Studies suggest that 30–50 % of endurance athletes can experience gastrointestinal symptoms during exercise which are mild and of no risk to health. In some cases, however, it can be more serious and need medical intervention. In both cases, race performance will be affected and in extreme cases the athlete will have to retire from the race.
A number of nutritional strategies have been proposed to minimise gastrointestinal distress. It must be noted that these are based on limited research. Nevertheless, anecdotally they seem to be effective.
Avoid high-fiber foods in the day or even days before competition. For the athlete in training, a diet with adequate fibre will help keep the bowel regular. However, before race day increased bowel movements are not desirable and can accelerate fluid and electrolyte loss. Depending on the type of fibre, it may also cause undesirable gas production and bloating! Highly refined and processed white & beige foods although not usually a feature of a healthy diet, have their place leading up to an event. Pasta, white rice, white bread and bagels will all reduce the likelihood of GI problems on race day.
Avoid foods which you suspect you might have an intolerance to, (e.g wheat, dairy etc). These can GI problems which will be exacerbated problems during exercise.

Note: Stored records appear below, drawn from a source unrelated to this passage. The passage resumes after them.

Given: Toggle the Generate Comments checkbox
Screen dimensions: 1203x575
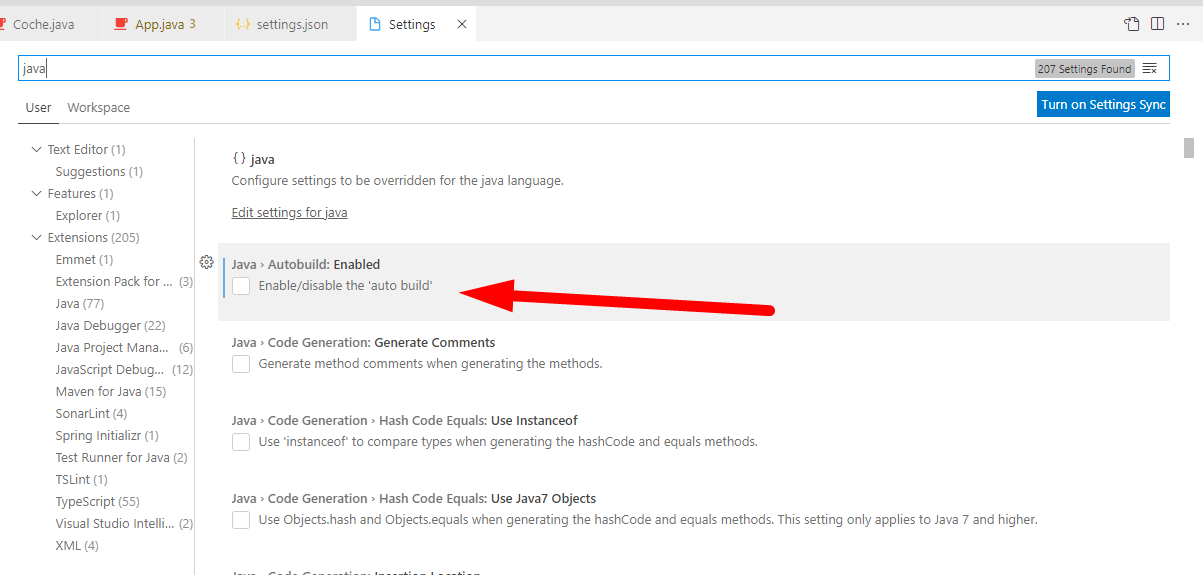Looking at the screenshot, I should click(241, 364).
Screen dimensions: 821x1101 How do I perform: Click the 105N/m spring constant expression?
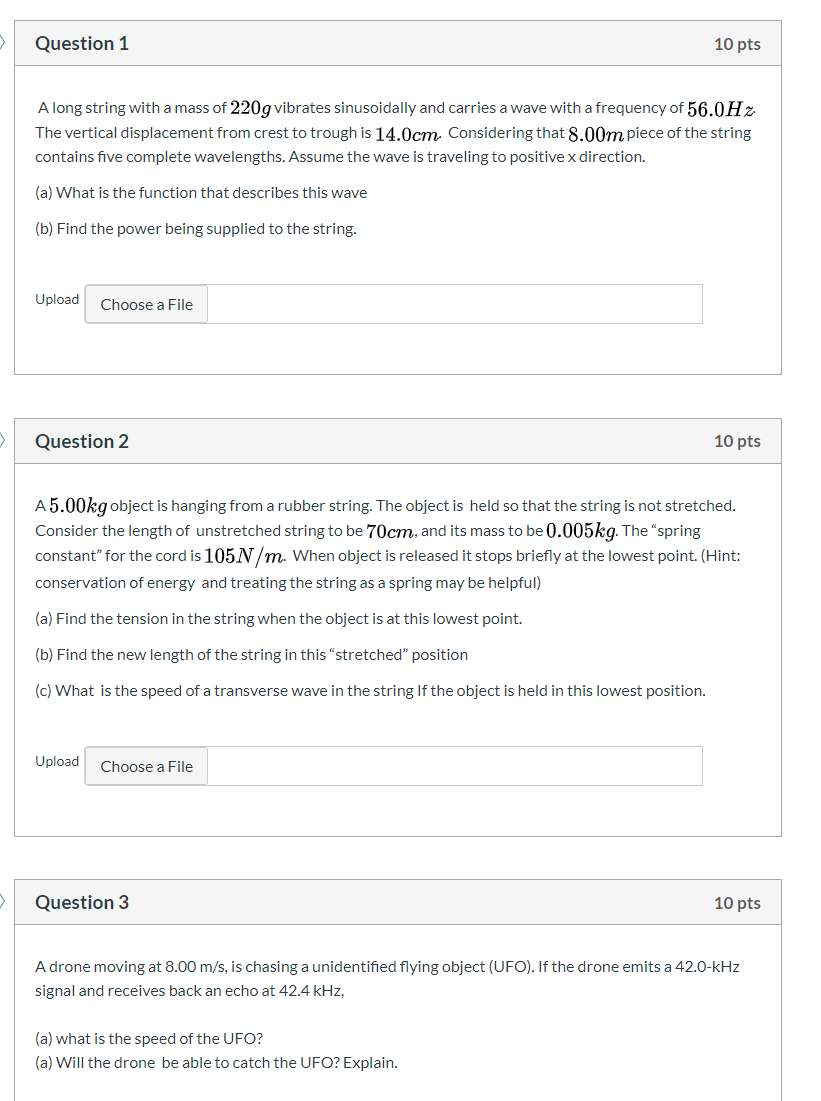click(245, 556)
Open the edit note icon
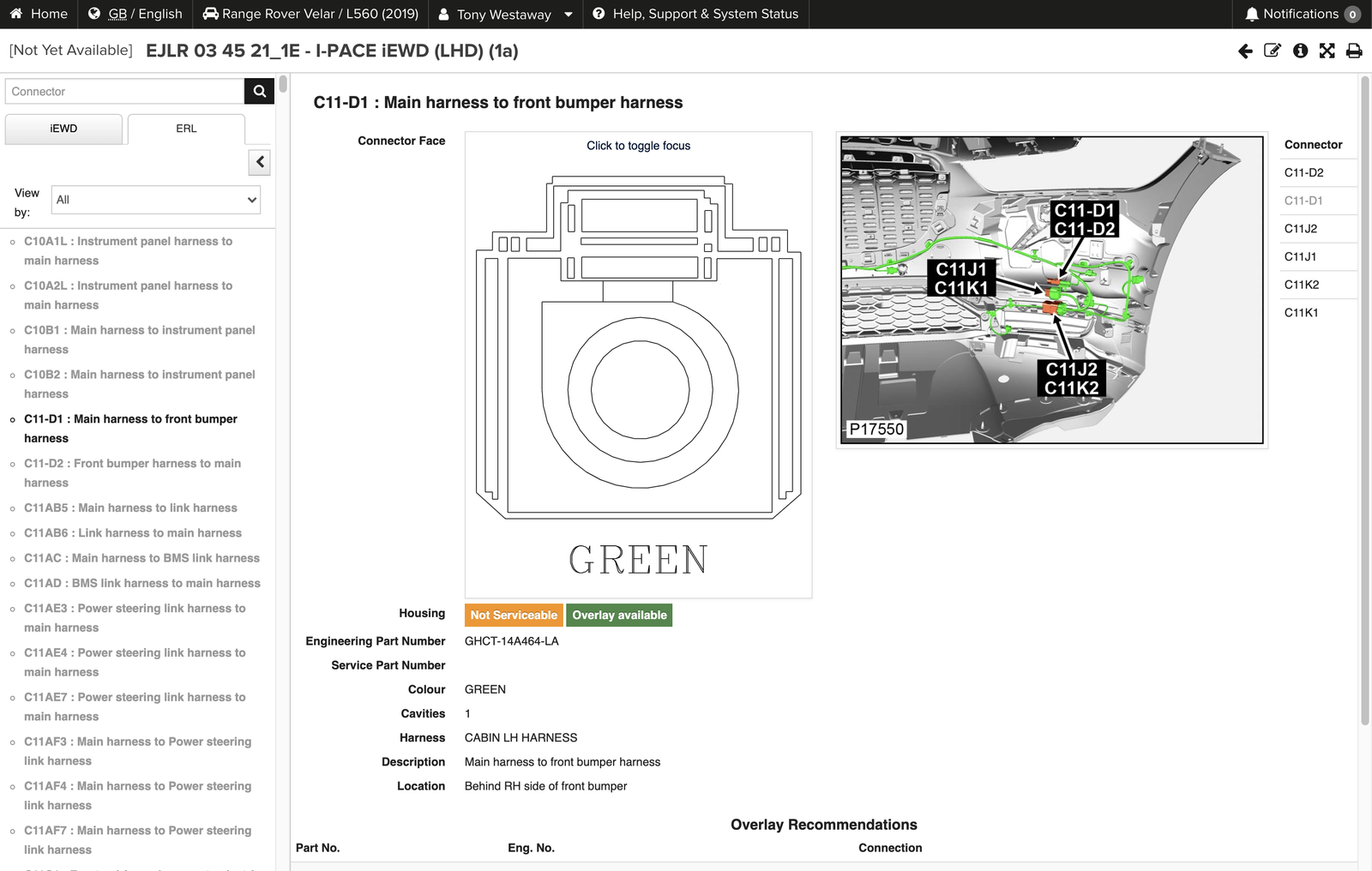1372x871 pixels. [1273, 51]
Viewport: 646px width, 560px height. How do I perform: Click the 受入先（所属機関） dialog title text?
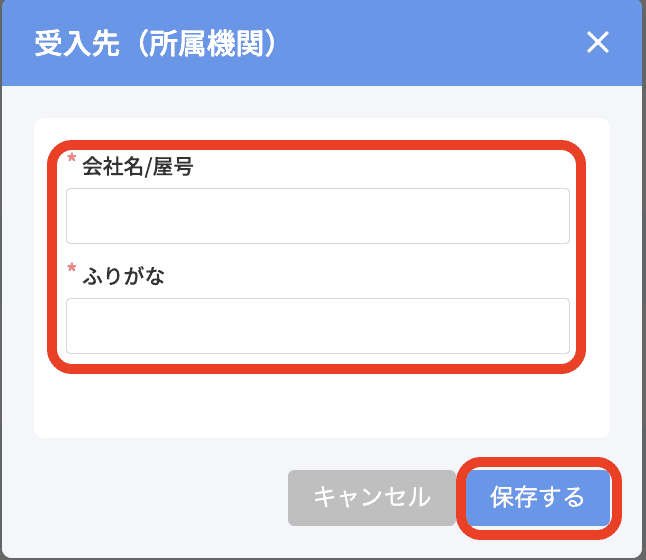pos(155,43)
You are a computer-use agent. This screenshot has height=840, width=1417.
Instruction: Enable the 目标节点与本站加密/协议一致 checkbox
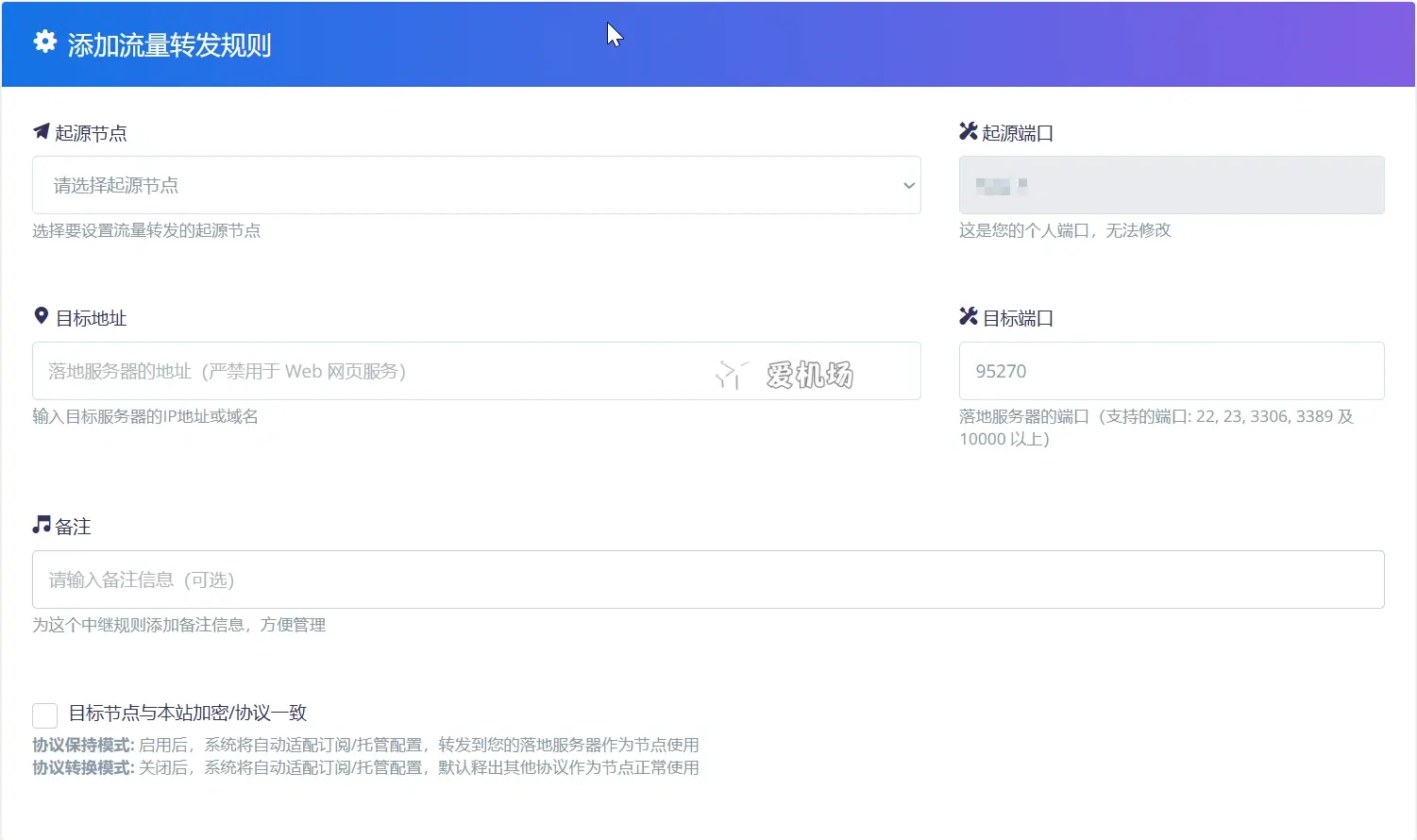tap(44, 714)
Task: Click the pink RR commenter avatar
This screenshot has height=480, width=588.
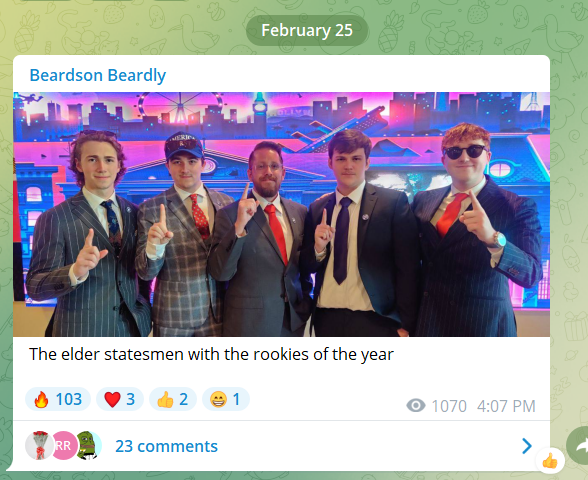Action: [64, 446]
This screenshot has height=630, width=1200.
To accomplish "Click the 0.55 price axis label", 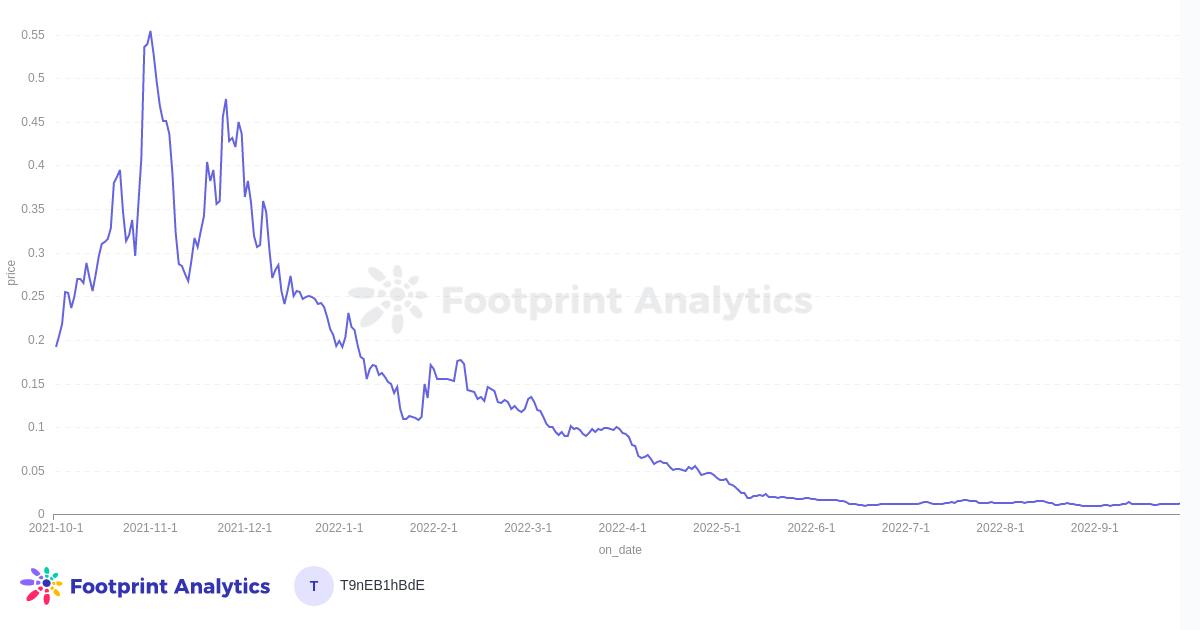I will coord(33,35).
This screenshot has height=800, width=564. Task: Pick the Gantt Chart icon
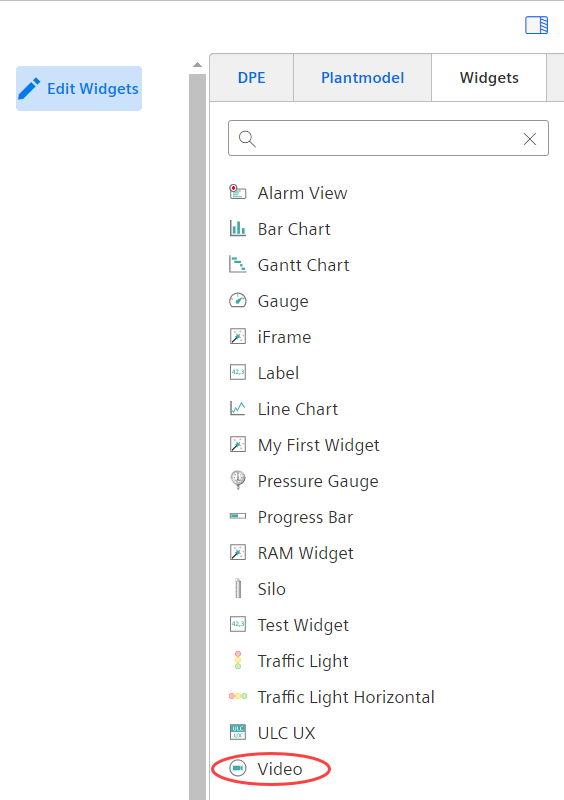pyautogui.click(x=237, y=264)
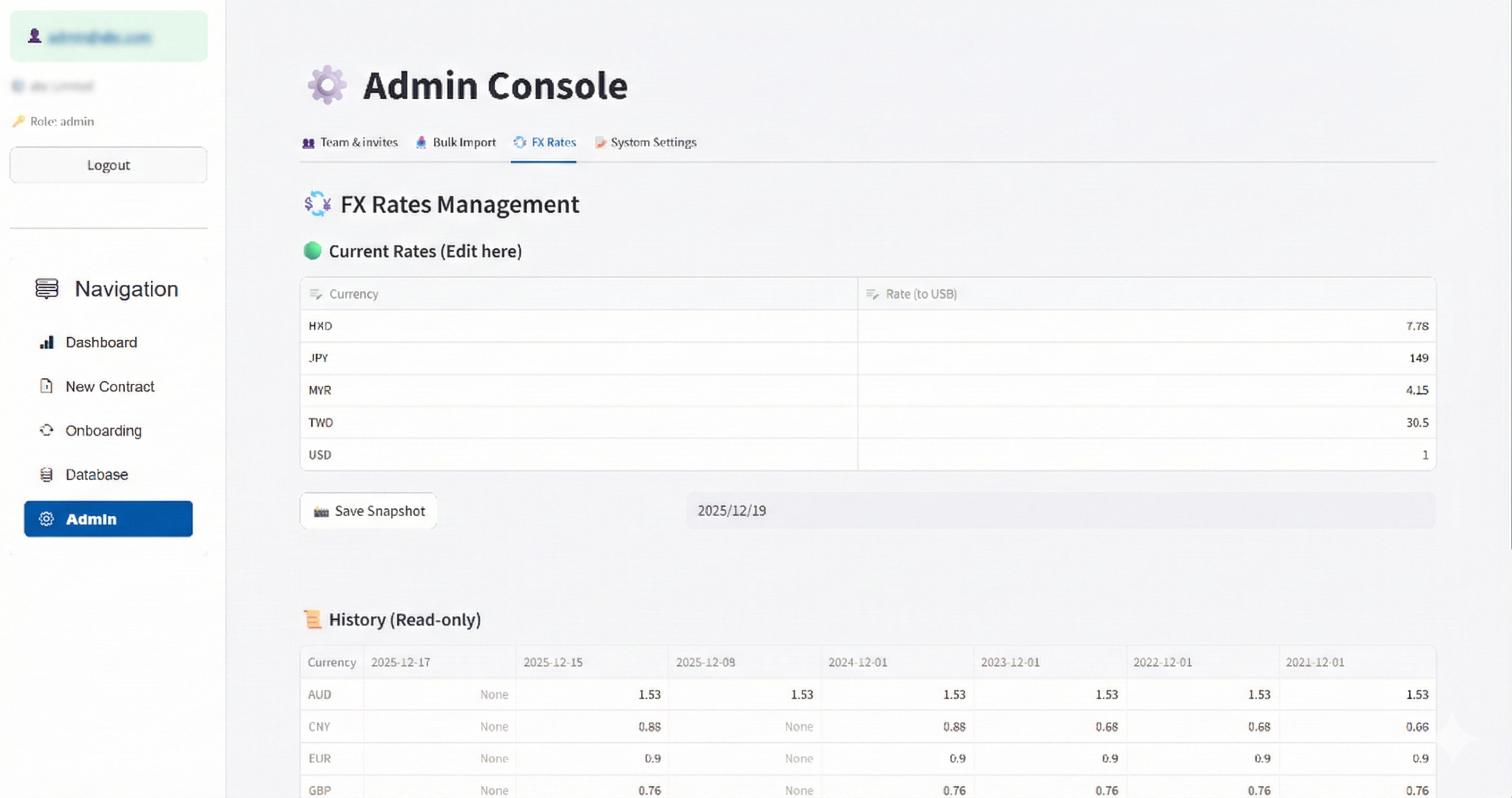Screen dimensions: 1512x798
Task: Open the Bulk Import tab
Action: tap(456, 143)
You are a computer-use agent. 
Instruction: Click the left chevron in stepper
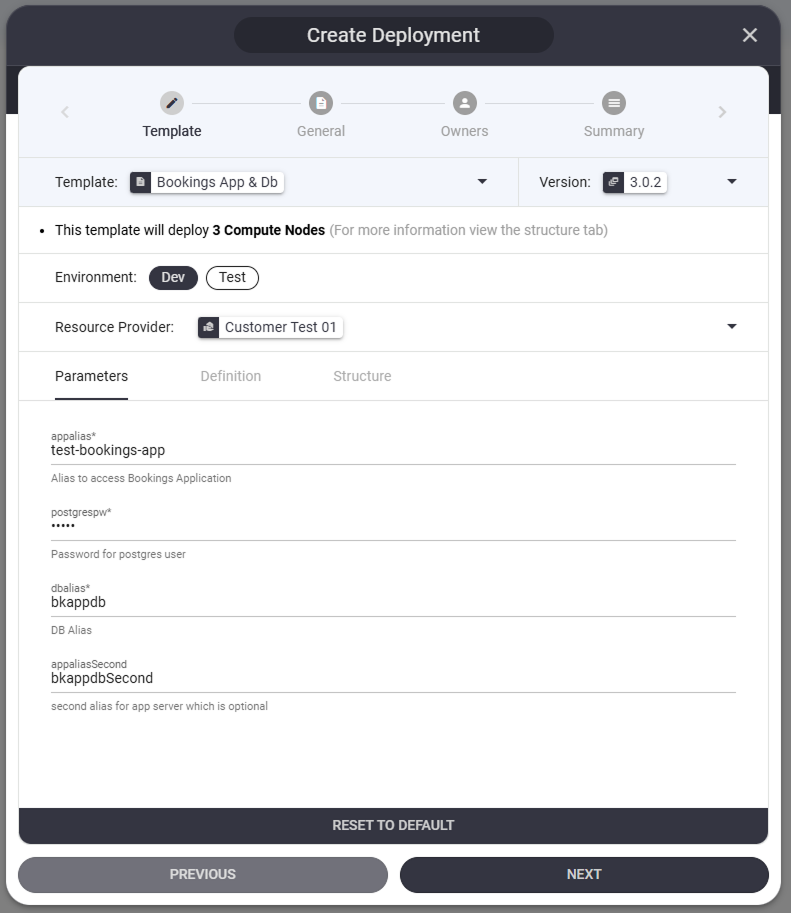(x=66, y=112)
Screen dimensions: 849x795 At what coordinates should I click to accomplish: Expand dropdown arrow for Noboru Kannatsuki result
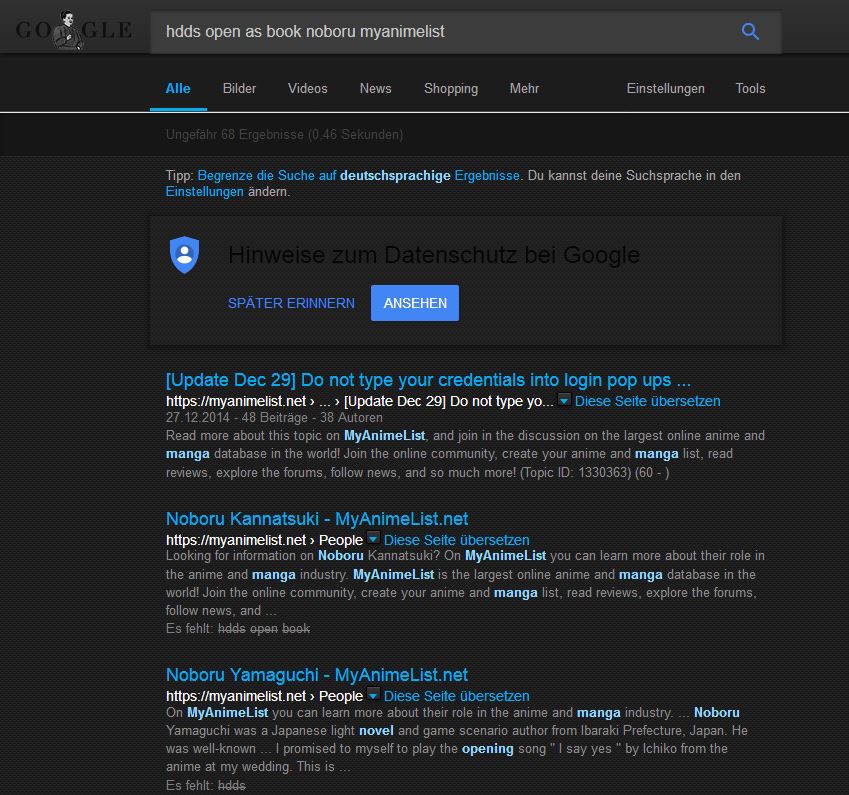[374, 539]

Avoid aspirin and Non Steroidal Anti Inflammatory Drugs (NSAIDs) such as ibuprofen. Both aspirin and NSAIDs have commonly been shown to increase intestinal permeability and may increase the incidence of gastrointestinal complaints. The use of NSAIDs in the pre-race period should be discouraged, particularly for athletes with a history of gastrointestinal problems.
Avoid high-fructose foods (in particular drinks that are exclusively fructose). However, interestingly, a fructose and glucose combination may not cause problems and may be better tolerated.
For athletes who compete in endurance events, an interesting observation is that when a beverage is consumed that contains multiple transportable carbohydrates such as glucose and fructose maltodextrin and fructose, gastrointestinal symptoms seem to be reduced compared with the consumption of the same (large) amount of a single carbohydrate (glucose).
Avoid dehydration. As dehydration can exacerbate gastrointestinal symptoms, it is important to prevent dehydration. Start the race (or training) well hydrated.
Practise new nutrition strategies & train your gut. Make sure to experiment with the pre-race and race-day nutrition plan many times before the race day. This will allow you to work out what does and doesn’t work for you, and reduces the chances of causing GI problems. Another advantage of experimenting is that your gut will adapt to the foods it is regularly exposed too and so if you eat these during a race, they are less likely to cause GI distress.